直木賞作家から作家志望者へのアドバイス (2/3ページ)
――その悩みからはどうやって抜け出しましたか?
恩田:何とかそのまま書いていたのですが、三作目か四作目を書いている時に、ふと「そうか、自分が好きだったものについて書けばいいんだ」と思えたんです。
「子どもの頃に読んで好きだった、ああいう雰囲気の本を書きたい」とか「ああいう読後感のものを書きたい」という風に考えるようになってからは、割と書くネタには苦労しなくなった気がします。

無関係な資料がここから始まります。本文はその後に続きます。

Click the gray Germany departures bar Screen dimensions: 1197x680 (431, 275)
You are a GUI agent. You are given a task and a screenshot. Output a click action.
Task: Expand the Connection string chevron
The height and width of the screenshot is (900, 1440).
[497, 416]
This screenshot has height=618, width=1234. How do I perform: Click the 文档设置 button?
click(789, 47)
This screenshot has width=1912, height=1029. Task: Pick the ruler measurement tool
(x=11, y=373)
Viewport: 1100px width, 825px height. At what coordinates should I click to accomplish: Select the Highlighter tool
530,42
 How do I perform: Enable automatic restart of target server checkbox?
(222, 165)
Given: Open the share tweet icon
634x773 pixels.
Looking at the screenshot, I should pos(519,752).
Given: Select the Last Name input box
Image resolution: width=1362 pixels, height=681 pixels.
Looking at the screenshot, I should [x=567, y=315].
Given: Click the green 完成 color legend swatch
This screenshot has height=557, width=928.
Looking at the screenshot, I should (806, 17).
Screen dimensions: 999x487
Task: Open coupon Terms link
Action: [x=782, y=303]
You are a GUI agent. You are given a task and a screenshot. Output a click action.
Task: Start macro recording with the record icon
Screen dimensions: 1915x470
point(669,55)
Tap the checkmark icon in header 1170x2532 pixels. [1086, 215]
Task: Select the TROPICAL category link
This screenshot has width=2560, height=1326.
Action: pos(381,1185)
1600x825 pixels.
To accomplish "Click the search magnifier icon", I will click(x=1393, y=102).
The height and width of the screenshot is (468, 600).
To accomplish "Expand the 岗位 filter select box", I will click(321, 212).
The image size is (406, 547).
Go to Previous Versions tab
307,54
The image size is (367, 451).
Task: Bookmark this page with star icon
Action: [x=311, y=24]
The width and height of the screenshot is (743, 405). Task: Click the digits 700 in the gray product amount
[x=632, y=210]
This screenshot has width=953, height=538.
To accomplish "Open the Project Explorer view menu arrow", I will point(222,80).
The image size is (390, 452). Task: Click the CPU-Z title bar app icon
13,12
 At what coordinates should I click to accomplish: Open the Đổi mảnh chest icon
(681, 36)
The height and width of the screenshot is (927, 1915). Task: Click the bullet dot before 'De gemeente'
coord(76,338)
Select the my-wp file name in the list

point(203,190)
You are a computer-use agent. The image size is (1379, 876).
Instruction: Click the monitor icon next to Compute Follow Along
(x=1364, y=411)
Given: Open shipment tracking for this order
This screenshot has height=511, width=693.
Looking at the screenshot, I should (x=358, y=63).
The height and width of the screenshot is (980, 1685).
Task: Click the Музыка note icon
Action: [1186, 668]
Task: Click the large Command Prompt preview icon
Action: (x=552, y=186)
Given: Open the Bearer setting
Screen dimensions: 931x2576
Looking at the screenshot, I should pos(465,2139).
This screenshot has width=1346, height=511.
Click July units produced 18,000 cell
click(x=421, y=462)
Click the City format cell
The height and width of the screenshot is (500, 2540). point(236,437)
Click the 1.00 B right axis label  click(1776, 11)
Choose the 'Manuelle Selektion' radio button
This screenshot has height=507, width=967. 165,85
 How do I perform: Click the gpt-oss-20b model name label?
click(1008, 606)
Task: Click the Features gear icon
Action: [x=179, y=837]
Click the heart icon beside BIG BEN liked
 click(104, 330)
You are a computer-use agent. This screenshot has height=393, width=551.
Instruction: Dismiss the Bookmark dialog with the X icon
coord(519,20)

――『蜜蜂と遠雷』でいうと嵯峨三枝子のように、恩田さんは小説を書くだけではなく、文学賞の選考委員として新しい作家を発掘する立場でもあります。若い作家に期待することはありますか?恩田:心から「これを書きたい!」と思えるものを書いてほしい、ということです。
最近は新人賞であればみんなその賞の傾向を調べて、その賞に合うように対策を練って書いてきますし、テクニック的に上手な人も増えたんですけど、その反面「これは!」という作品が出にくくなっているように思います。
選考委員をやっている身としては「傾向と対策」で受賞しても長くは続かないというということは言いたいですね。
――小説を書く人の裾野が広がって、レベルも上がったけど……というところですね。恩田:そうですね。でも、裾野が広がったからすごい人がたくさん出るかというと、おそらくそんなことはないですよね。
あるプログラマーの本に書かれていたのですが、パソコンが普及して、デジタルネイティブの人が増えても、優秀なプログラマーはやはりひと握りしかいないそうです。小説もそれと似ているのかもしれません。
――恩田さんが人生に影響を受けた本がありましたら3冊ほどご紹介いただきたいです。恩田:小説家という職業を意識したきっかけということで、先ほどの『チョコレート工場の秘密』は最初にきます。
二冊目は谷崎潤一郎の『細雪』です。何の筋もなくて、何が起こるわけでもないのに、どうしてこんなにもおもしろいんだろうと思ったのを覚えています。